____ Records for this exercise
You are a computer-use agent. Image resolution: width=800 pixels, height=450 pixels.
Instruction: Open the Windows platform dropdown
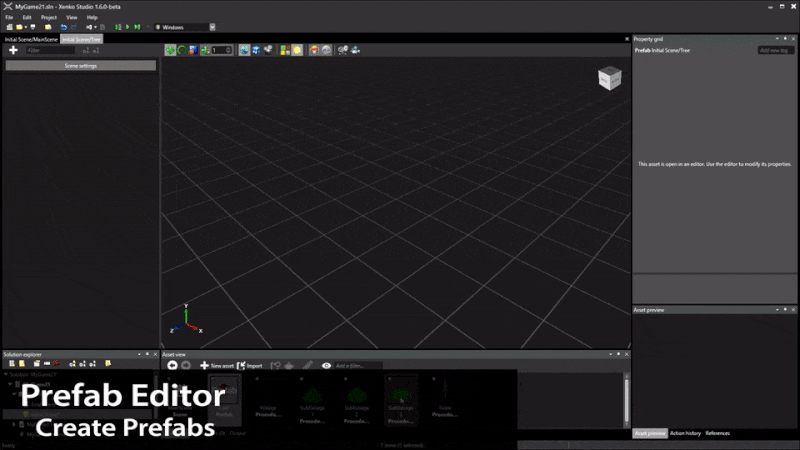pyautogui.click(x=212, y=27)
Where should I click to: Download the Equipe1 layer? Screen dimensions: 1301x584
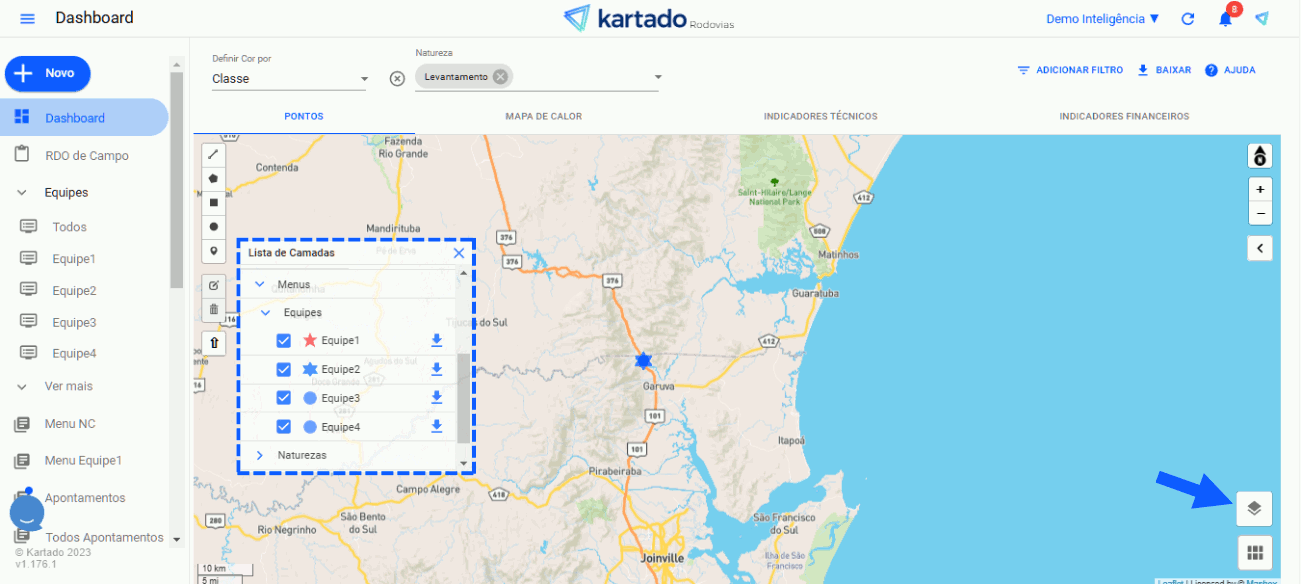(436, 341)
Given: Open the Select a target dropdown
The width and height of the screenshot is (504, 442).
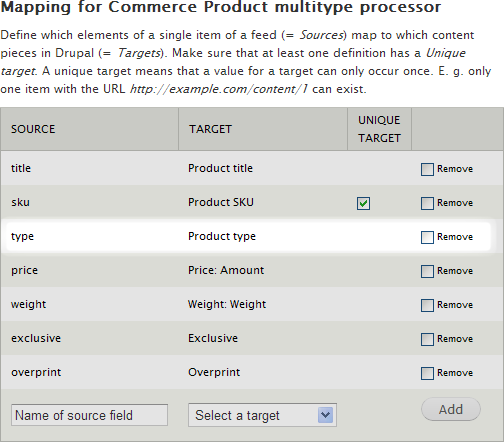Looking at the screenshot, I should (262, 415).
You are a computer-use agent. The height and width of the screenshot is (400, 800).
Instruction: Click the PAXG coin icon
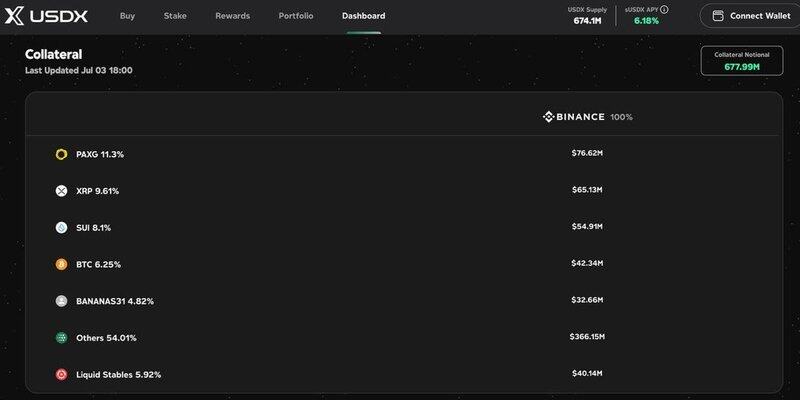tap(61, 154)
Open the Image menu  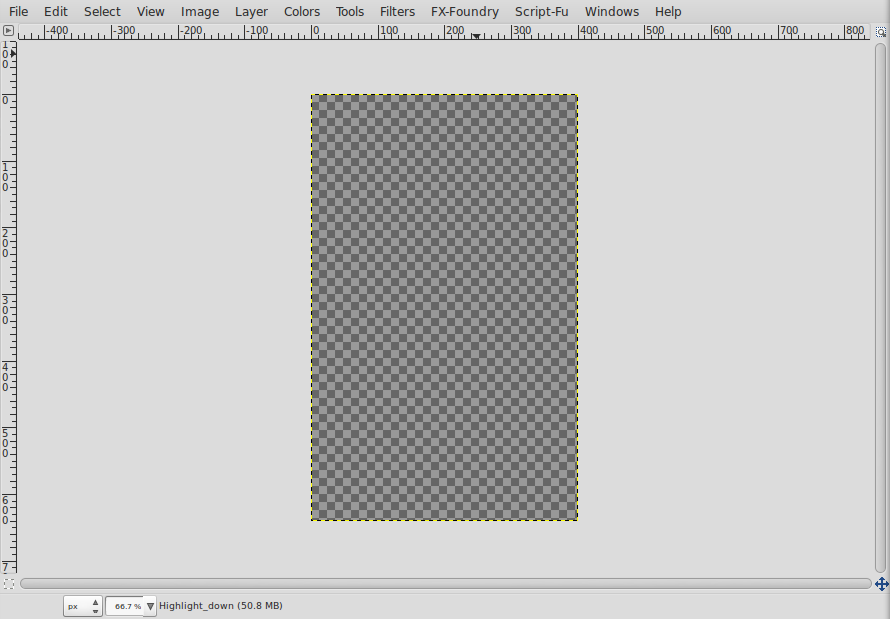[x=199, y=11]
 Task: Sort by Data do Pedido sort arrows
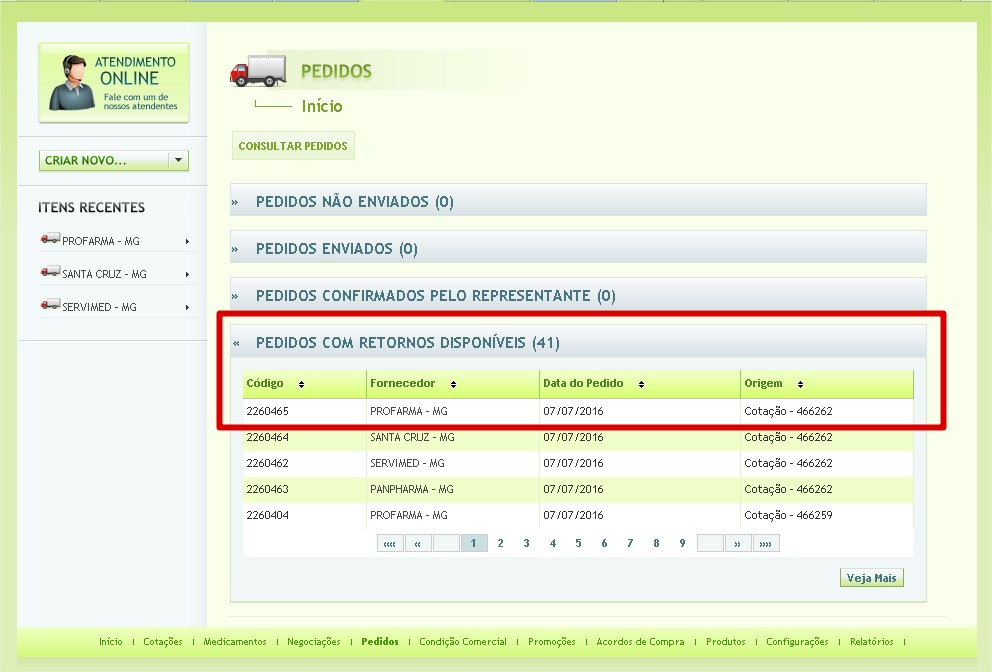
________
Once the line containing "You are a computer-use agent. The" has been located, transcribe exactly and only every line from the first line of the entries through it, excluding pictures.

You are a computer-use agent. Image resolution: width=800 pixels, height=450 pixels.
Instruction: Open the Windows platform dropdown
pyautogui.click(x=212, y=27)
Where should I click to: Download the Equipe1 layer? Screen dimensions: 1301x584
(436, 341)
Given: Open the Select a target dropdown
The width and height of the screenshot is (504, 442).
Looking at the screenshot, I should (262, 415).
You are a computer-use agent. The height and width of the screenshot is (400, 800).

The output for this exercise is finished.